Oyuncu Emel Karaköse, yönetmen ve senaristliğini Jamal Shah’ın yaptığı ‘Revenge of the Worthless’ filminde oynayarak Pakistan sinemasında ilk Türk oyuncu oldu. Karaköse, hala güvenlik tehdidi olan Swat adlı bölgede çekilen filmde askerlerin kendilerini koruduğunu söyledi.
ÖZEL HABER / IŞIL ÇALIŞKAN
Emel Karaköse, ilk oyunculuk deneyimini Pakistan sinemasında ilk Türk oyuncu unvanıyla tamamladı. ‘Revenge Of The Worthless’ filminde rol alan Karaköse, Afganistan sınırına yakın ve hala terör tehditi altında olan Swat bölgesinde üç hafta kaldı. Zor şartlar altında yapılan filmin çekimi asker koruması eşliğinde gerçekleşti. Gerçek bir hikayeyi anlatan filmin ABD, İngiltere, Almanya, Avustralya, İran, Birleşik Arap Emirlikleri gibi ülkelerde gösterime girmesi bekleniyor.
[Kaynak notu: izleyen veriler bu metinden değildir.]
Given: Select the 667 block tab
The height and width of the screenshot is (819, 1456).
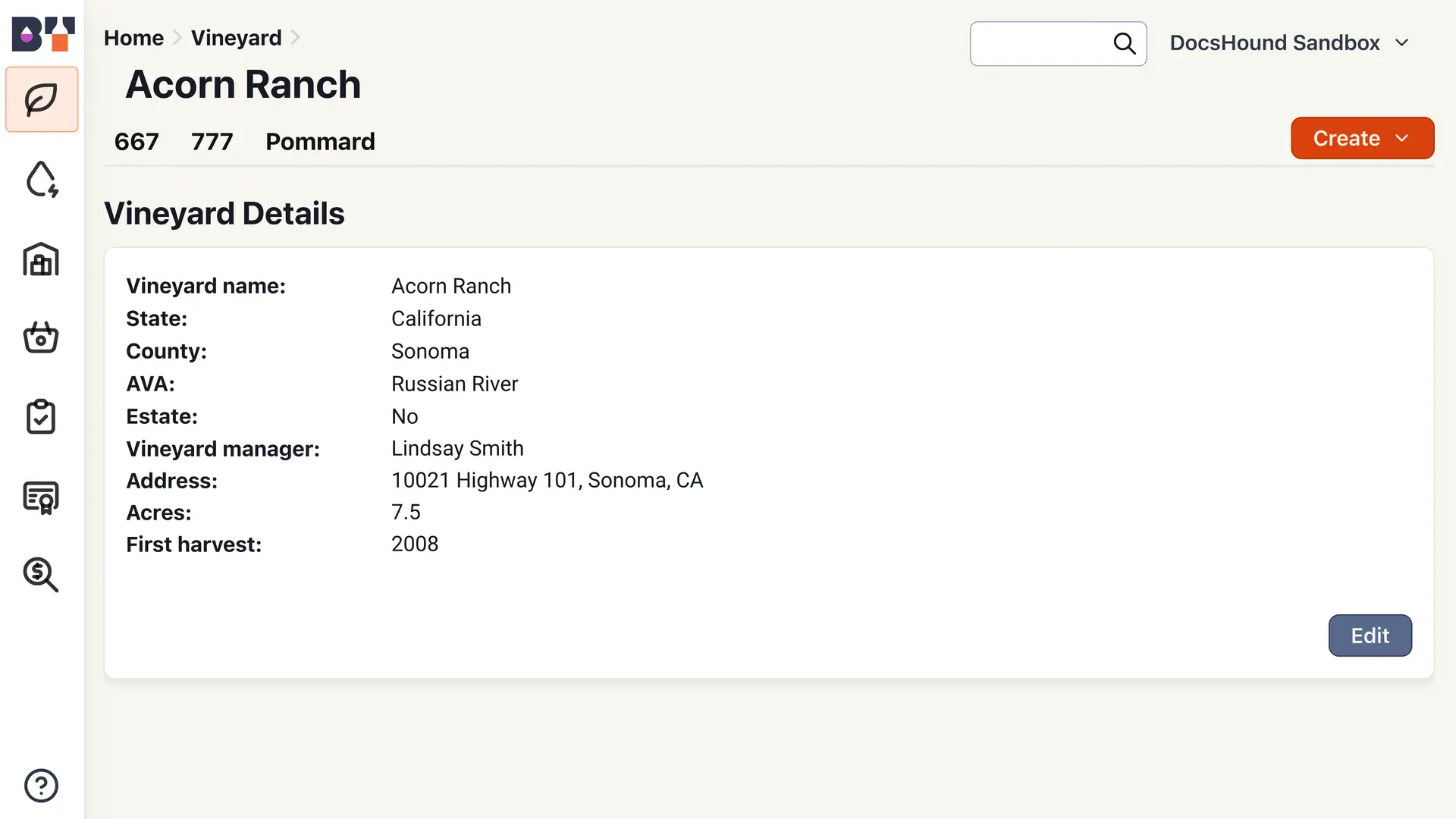Looking at the screenshot, I should pyautogui.click(x=137, y=141).
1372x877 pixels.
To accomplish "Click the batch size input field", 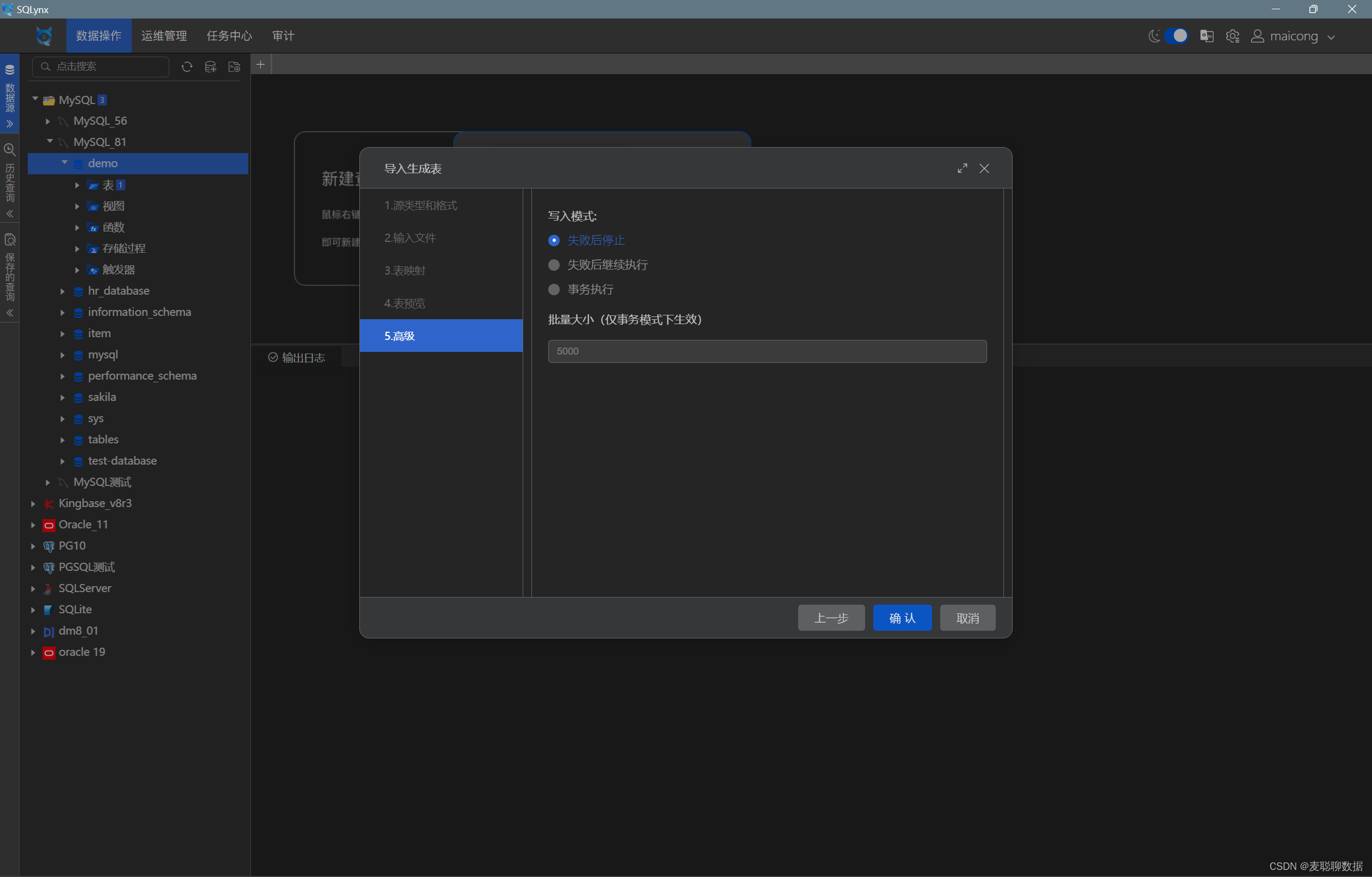I will (767, 351).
Türkiye’de ise İstanbul Film Festivali kapsamında gösterilmesi öngörülüyor. Karaköse ile filmi konuştuk.
Bu filme nasıl dahil oldunuz?
Üniversitede halkla ilişkiler ve reklamcılık okudum. Sonra 3 yıl Londra’da yaşadım ve orada reklam yazarlığı ve yaratıcılık dersi aldım. Ardından İstanbul’a döndüm ve bir ajansta çalıştım. Uzun süren bir ajans deneyimim sonunda oyunculuğa merak saldım. Oyunculuk eğitimine başlayalı 4-5 ay olmuştu o sırada Pakistan’dan bir ekibin İstanbul’a geldiğini duydum. Arkadaşım sette çalışmak isteyip istemediğimi sordu. Kabul ettim. O filmin başrol oyuncusu Jamal Shah’la çalıştım. Bana Pakistan’da film teklifi yaptı. Terörle mücadeleyi anlatan gerçek bir hikayeyi konu almasından çok etkilendim.
Hikayenin konusu nedir?
Film, 2000’li yılların başında, Afganistan sınırına yakın ve hala terör tehditi altında olan Swat bölgesinde geçiyor, halka yapılan zulüm anlatılıyor.
CESUR BİR KIZI OYNUYOR
Filmdeki rolünüz nedir?
Ülkesi için mücadele eden ve çok saygı duyulan Zarak Khan adında bir kişi var. Onun iki kızından, büyük olan Palwasha rolündeyim. Taliban, Zarak Khan’ın kızlarını istiyor filmde. Ama biz babamla birlikte mücadele etmek istiyoruz. Naif görüntüsünün altında çok cesur bir yapısı var.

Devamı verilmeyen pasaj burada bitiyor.